DATA FOR THIS EXERCISE =
=======

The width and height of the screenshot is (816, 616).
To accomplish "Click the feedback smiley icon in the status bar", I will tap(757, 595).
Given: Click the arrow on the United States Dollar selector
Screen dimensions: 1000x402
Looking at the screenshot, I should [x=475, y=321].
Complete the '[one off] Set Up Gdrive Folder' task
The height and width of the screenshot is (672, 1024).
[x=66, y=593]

=======

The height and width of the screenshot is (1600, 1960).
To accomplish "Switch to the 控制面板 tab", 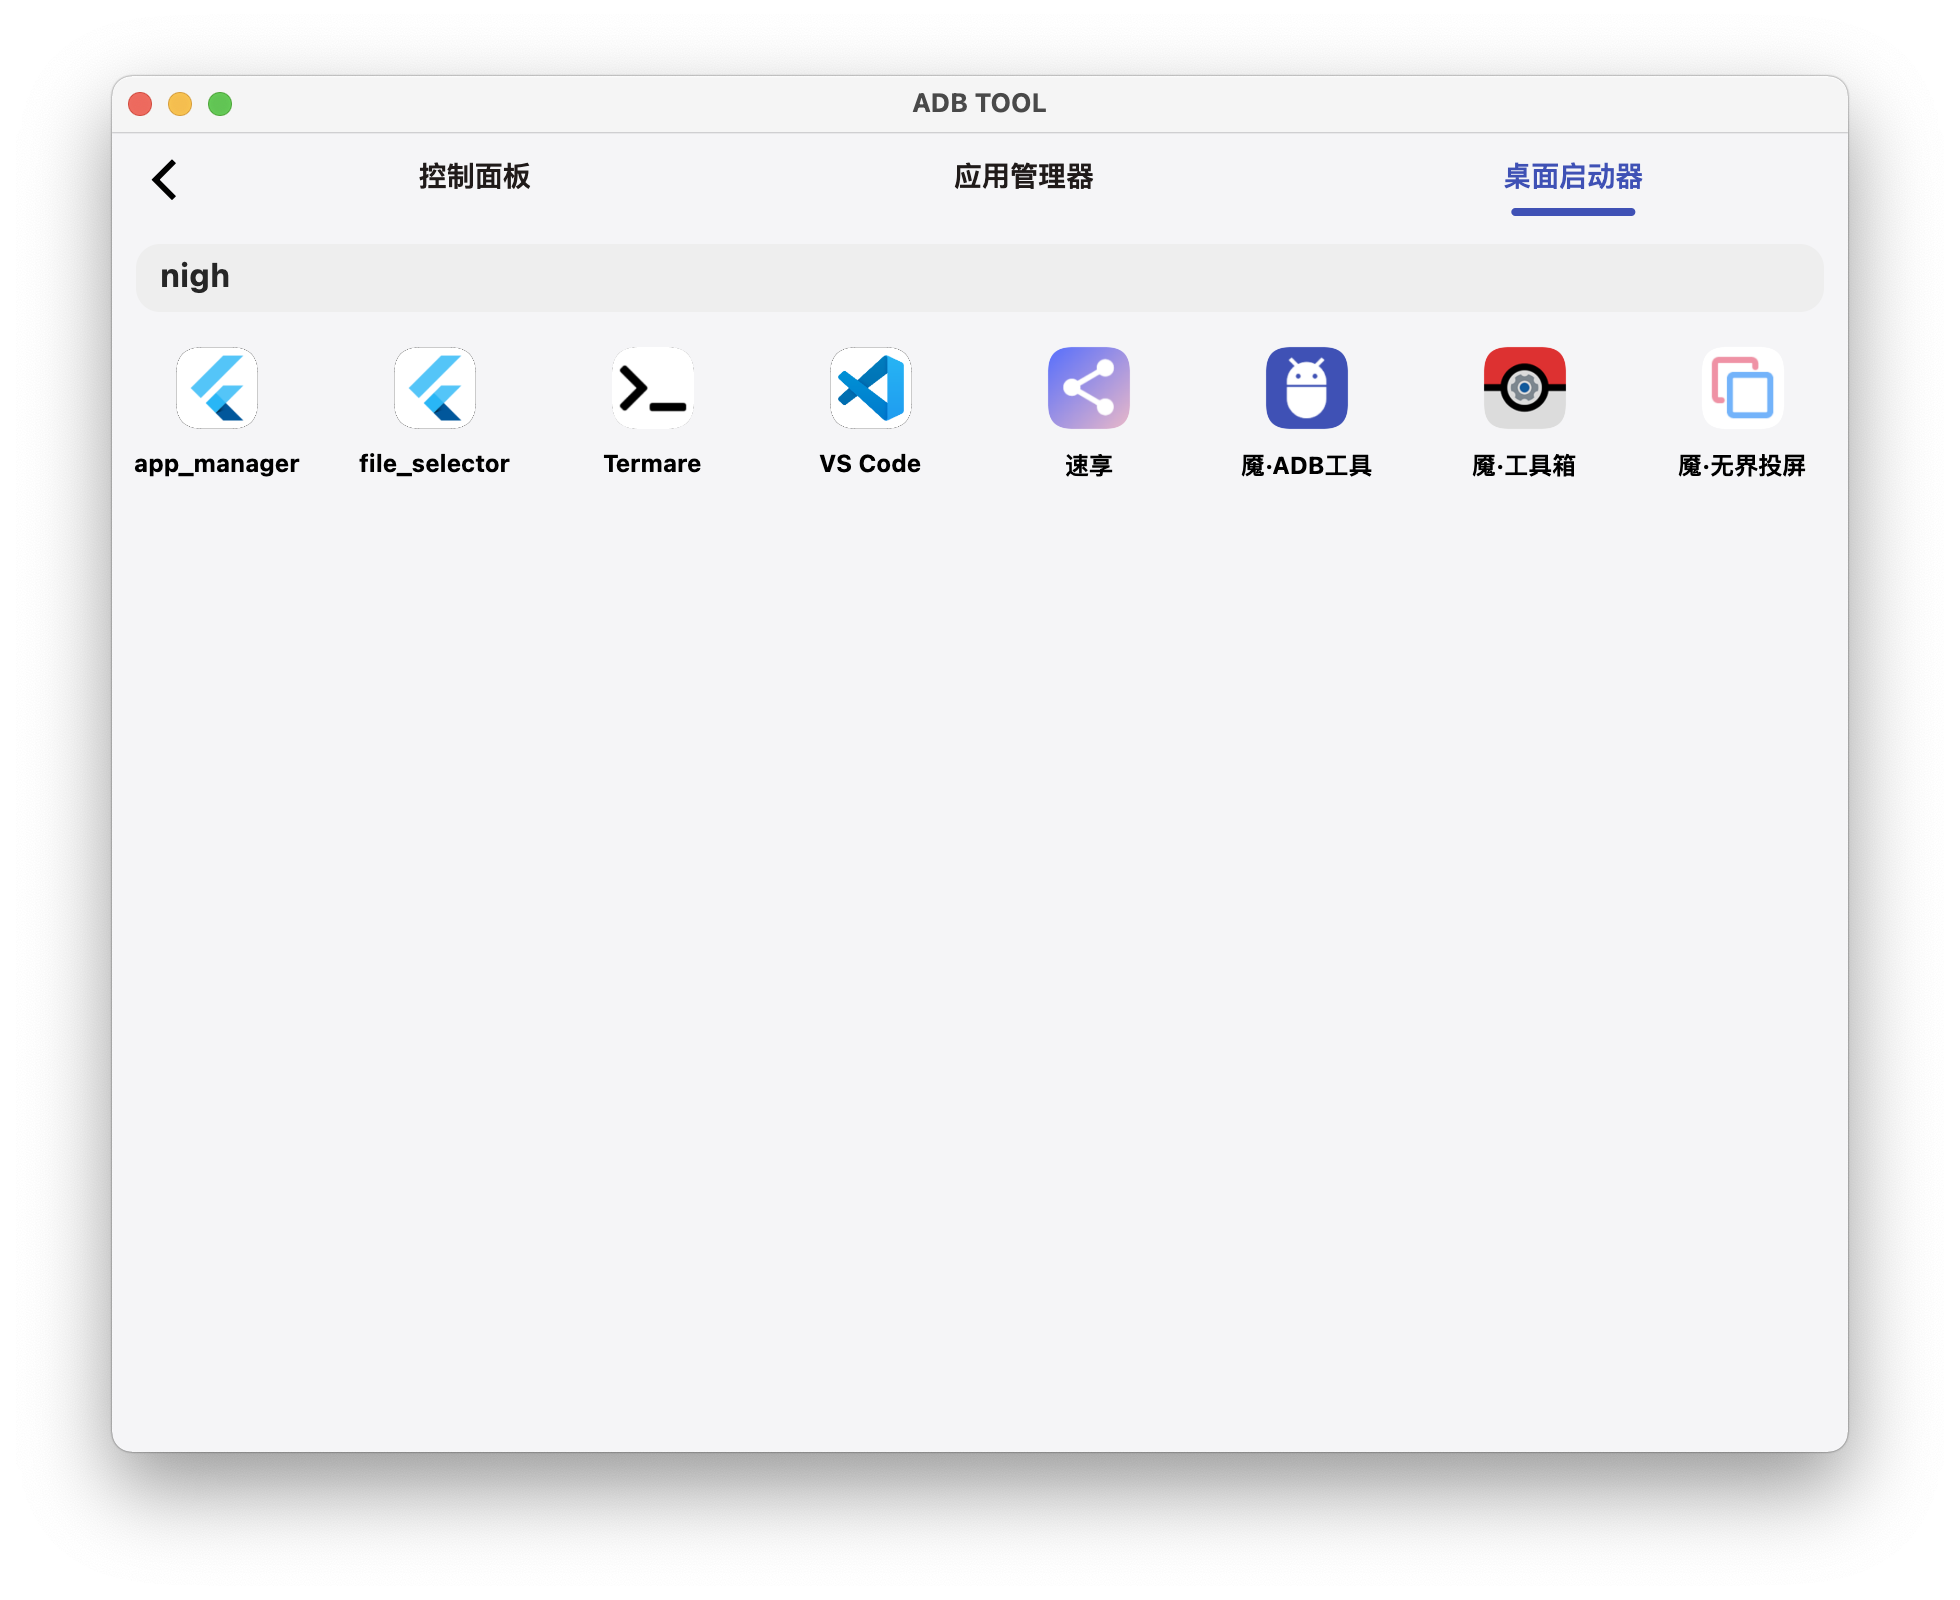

=======

GIVEN REQUEST = Copy out the records unchanged, from the line with "Given: Click the" to the line with "[x=66, y=593]", both included.

FULL RESPONSE =
Given: Click the arrow on the United States Dollar selector
Screen dimensions: 1000x402
Looking at the screenshot, I should [x=475, y=321].
Complete the '[one off] Set Up Gdrive Folder' task
The height and width of the screenshot is (672, 1024).
[x=66, y=593]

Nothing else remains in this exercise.